The state of permanent anxiety America finds itself in with regard to its borders means we’re probably due a bulletin like Sicario every few years. Orson Welles got here first, setting the explosive opening of Touch of Evil on the U.S.-Mexico meridian, but Sicario’s real precedent would be 2000’s Traffic, from which it retains the services of Benicio del Toro as one who walks both sides of the line. That film was elevated by Steven Soderbergh’s abiding fascination with shape, colour and form, and how pieces of a narrative puzzle can break away and tessellate like landmasses. The new film, written by rookie Taylor Sheridan and directed by Denis Villeneuve, is more straightforward, apparently driven by no more than a desire to do something hard-hitting at the dead centre of the multiplex: the bombs are louder, the collateral damage more explicit, the prevailing tactic shock-and-awe.

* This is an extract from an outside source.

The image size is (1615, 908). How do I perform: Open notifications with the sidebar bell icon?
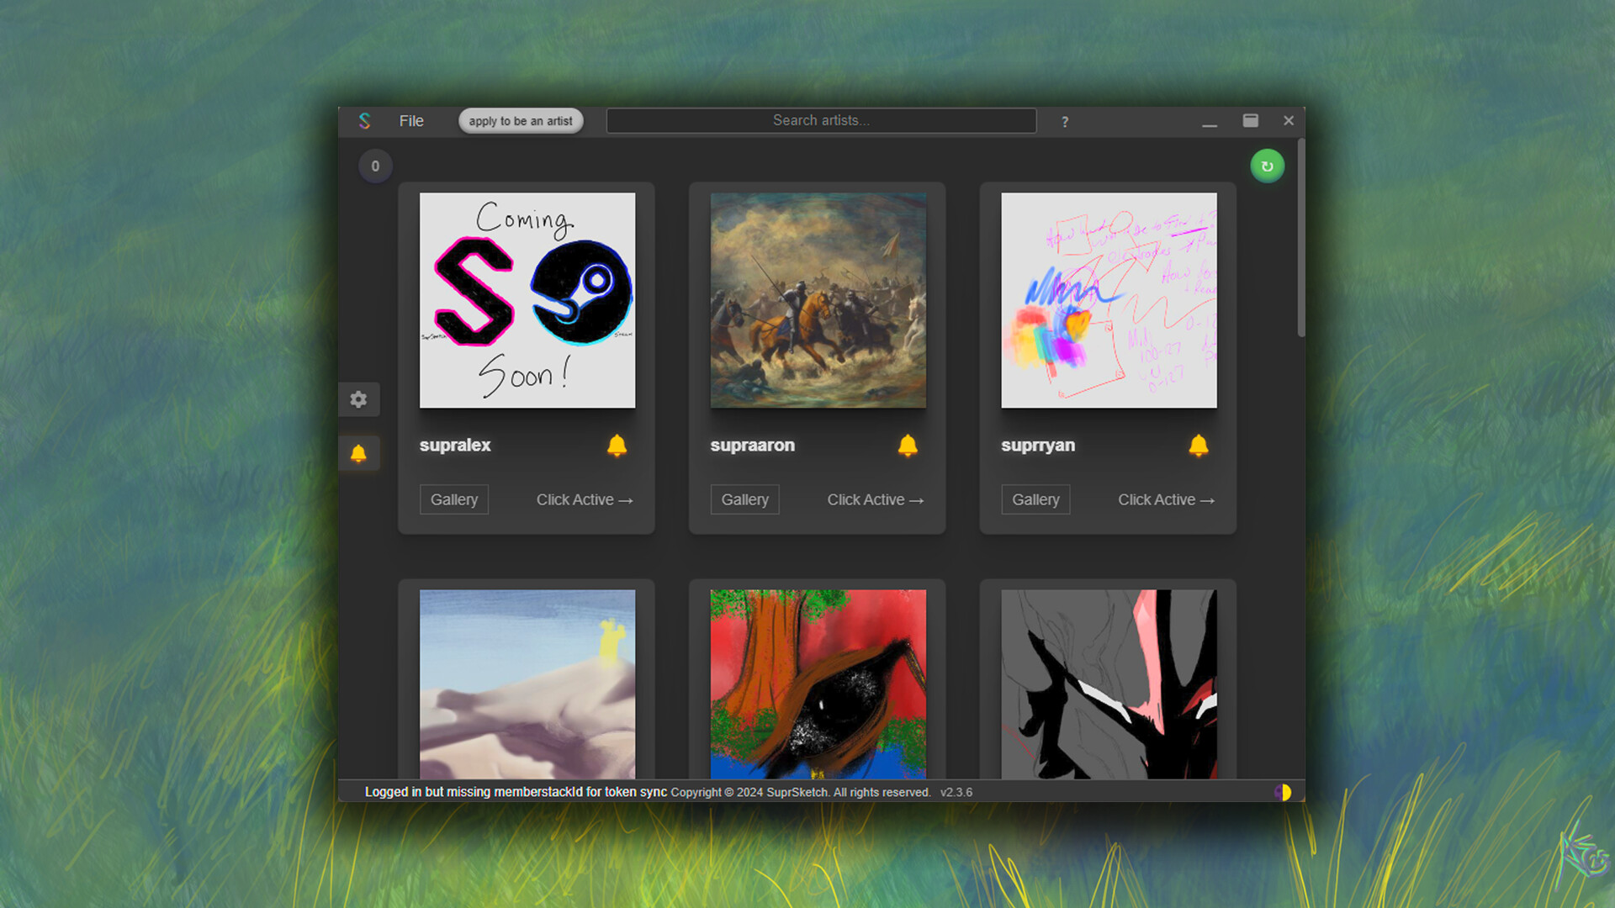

You grasp as much from the opening, in which a kidnap-response team led by FBI agent Kate Macer (Emily Blunt) storm a suspect’s home in the Arizona wilds and, after dodging an initial fusillade, uncover the decomposing corpses of a dozen torture victims being used as cavity wall insulation. Everybody’s just finished vomiting when Macer’s colleagues trigger an explosion, literally disarming the forces of law and order – in that we see one officer scrabbling among the rubble in search of his severed hands. Such horror is potent, and in this instance, it serves a narrative purpose: when shady, CIA-affiliated headhunter Josh Brolin subsequently offers Macer the opportunity to join his taskforce in order to pursue the cartels responsible for the carnage over the border, it’s no surprise she should say yes.

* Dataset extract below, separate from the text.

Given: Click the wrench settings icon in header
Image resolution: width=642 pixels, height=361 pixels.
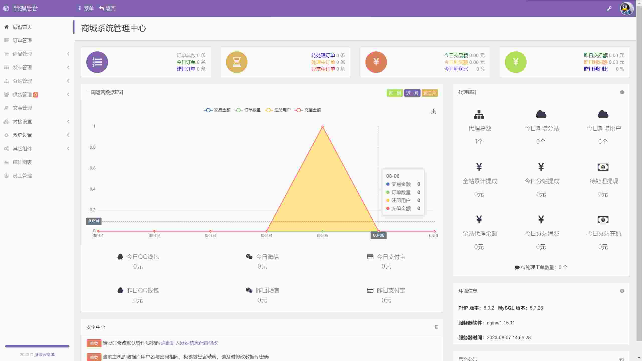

Villeneuve (Prisoners, Enemy) can flag a grim, nervy mood: whether Kate’s surrounded by guys in a hurly-burly briefing room or sitting in convoy peering at mutilated bodies suspended from bridges – Sicario’s idea of a “Welcome to Mexico” banner – we’re always wondering just what our heroine has got herself into. Equally, though, you can feel him laying it on a bit thick. Soderbergh brought a typically cool, analytical approach to the War on Drugs, examining every level from the ground up. Sicario, by contrast, is the sound of arrivistes making a galumphing statement with the high-end resources now available to them; it takes its lead from Brolin’s pre-raid war cry “We want a lot of noise – think Fourth of July on steroids.”
It yields a number of terse set-pieces, punched up by Johann Johansson’s pounding score: a checkpoint stand-off with gangbangers that leaves bodies in the road for their fellow Mexicans to see; a cantina pick-up that goes near-fatally awry; a night-vision sequence that strives to replicate the tense denouement of Kathryn Bigelow’s Zero Dark Thirty. Yet there’s a nagging sense that set-pieces are all Sicario has to offer; that it’s revelling in, rather than really saying anything about America’s failures in this decidedly immediate field of foreign relations. Sheridan’s insights come in dispatches (a muttered “this won’t even make the papers in El Paso” as the convoy pulls away from that blood-spattered checkpoint), while Villeneuve’s framing suffers a honkingly literal mise-en-abime when the camera looks away during a brutal interrogation so as to refocus on a nearby grate: everything’s going down the drain, duh.
Blunt gives another smart and watchful performance – the film needs her to offset the swaggering machismo – but the script takes a serious wrong turn around the halfway mark, when Kate’s capability suddenly becomes less important than her fuckability; the committed pro of the first hour is redefined as first a woman, then a liability, then really no more than a sideshow. You could argue a point’s being made about the place intuition has on this ultra-macho turf, but it is, like much of Sicario, so brusquely achieved as to feel insulting. The whole is just obvious enough to rustle up some business, and doubtless secure Villeneuve’s place on the Hollywood career ladder. But it lands its one truly substantial shot early on, with an expressive succession of helicopter shots that show the border stretching across the screen, a vast, untamed frontier that suggests how the Wild West of yore has migrated south. It will be drowned out by the loud crashes and bangs, but here at least Sicario ventures an urgent, pertinent question: how do you even begin to police that?
(MovieMail, September 2015)
Sicario screens on Channel 4 tonight at 9pm.